> _TASK_
Produce an exact copy of the lines below, starting at the first and ending with the line containing "Given: Open Back".

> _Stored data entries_

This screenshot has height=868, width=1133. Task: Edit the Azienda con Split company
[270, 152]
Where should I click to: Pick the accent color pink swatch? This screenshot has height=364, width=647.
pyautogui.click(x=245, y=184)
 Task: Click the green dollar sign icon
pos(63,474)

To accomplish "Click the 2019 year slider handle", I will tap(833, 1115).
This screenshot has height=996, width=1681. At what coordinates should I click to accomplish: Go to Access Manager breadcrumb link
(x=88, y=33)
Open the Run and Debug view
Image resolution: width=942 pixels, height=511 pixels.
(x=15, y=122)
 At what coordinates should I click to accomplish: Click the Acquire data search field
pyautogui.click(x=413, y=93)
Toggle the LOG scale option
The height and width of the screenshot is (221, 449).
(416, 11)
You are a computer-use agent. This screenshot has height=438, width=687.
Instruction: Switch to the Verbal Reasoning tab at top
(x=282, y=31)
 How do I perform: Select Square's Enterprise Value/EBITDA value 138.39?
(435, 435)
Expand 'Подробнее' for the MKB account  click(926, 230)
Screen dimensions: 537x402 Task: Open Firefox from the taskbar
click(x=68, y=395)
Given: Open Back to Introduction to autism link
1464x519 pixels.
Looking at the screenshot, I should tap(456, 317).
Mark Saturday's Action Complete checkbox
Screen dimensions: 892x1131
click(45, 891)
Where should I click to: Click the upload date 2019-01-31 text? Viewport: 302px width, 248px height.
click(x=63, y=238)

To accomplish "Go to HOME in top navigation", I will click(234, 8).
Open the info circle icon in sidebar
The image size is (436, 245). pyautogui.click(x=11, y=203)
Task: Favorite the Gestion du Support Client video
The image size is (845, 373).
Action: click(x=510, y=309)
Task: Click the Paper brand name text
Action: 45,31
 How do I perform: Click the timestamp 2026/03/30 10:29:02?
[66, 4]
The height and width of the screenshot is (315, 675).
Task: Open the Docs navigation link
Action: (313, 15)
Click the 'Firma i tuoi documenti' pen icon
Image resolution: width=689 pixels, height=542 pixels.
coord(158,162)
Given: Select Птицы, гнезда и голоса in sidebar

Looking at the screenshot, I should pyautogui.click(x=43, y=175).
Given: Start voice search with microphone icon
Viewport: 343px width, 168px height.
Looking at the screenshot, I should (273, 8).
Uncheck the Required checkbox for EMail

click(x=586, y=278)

> _SOLUTION BELOW_
This screenshot has height=868, width=1133. Task: Edit the Azienda con Split company
[270, 152]
Where should I click to: Pick the accent color pink swatch? This screenshot has height=364, width=647.
pyautogui.click(x=245, y=184)
 Task: Click the green dollar sign icon
pos(63,474)

To accomplish "Click the 2019 year slider handle", I will tap(833, 1115).
This screenshot has height=996, width=1681. At what coordinates should I click to accomplish: Go to Access Manager breadcrumb link
(x=88, y=33)
Open the Run and Debug view
Image resolution: width=942 pixels, height=511 pixels.
(x=15, y=122)
 At what coordinates should I click to accomplish: Click the Acquire data search field
pyautogui.click(x=413, y=93)
Toggle the LOG scale option
The height and width of the screenshot is (221, 449).
(416, 11)
You are a computer-use agent. This screenshot has height=438, width=687.
Instruction: Switch to the Verbal Reasoning tab at top
(x=282, y=31)
 How do I perform: Select Square's Enterprise Value/EBITDA value 138.39?
(435, 435)
Expand 'Подробнее' for the MKB account  click(926, 230)
Screen dimensions: 537x402 Task: Open Firefox from the taskbar
click(x=68, y=395)
Given: Open Back to Introduction to autism link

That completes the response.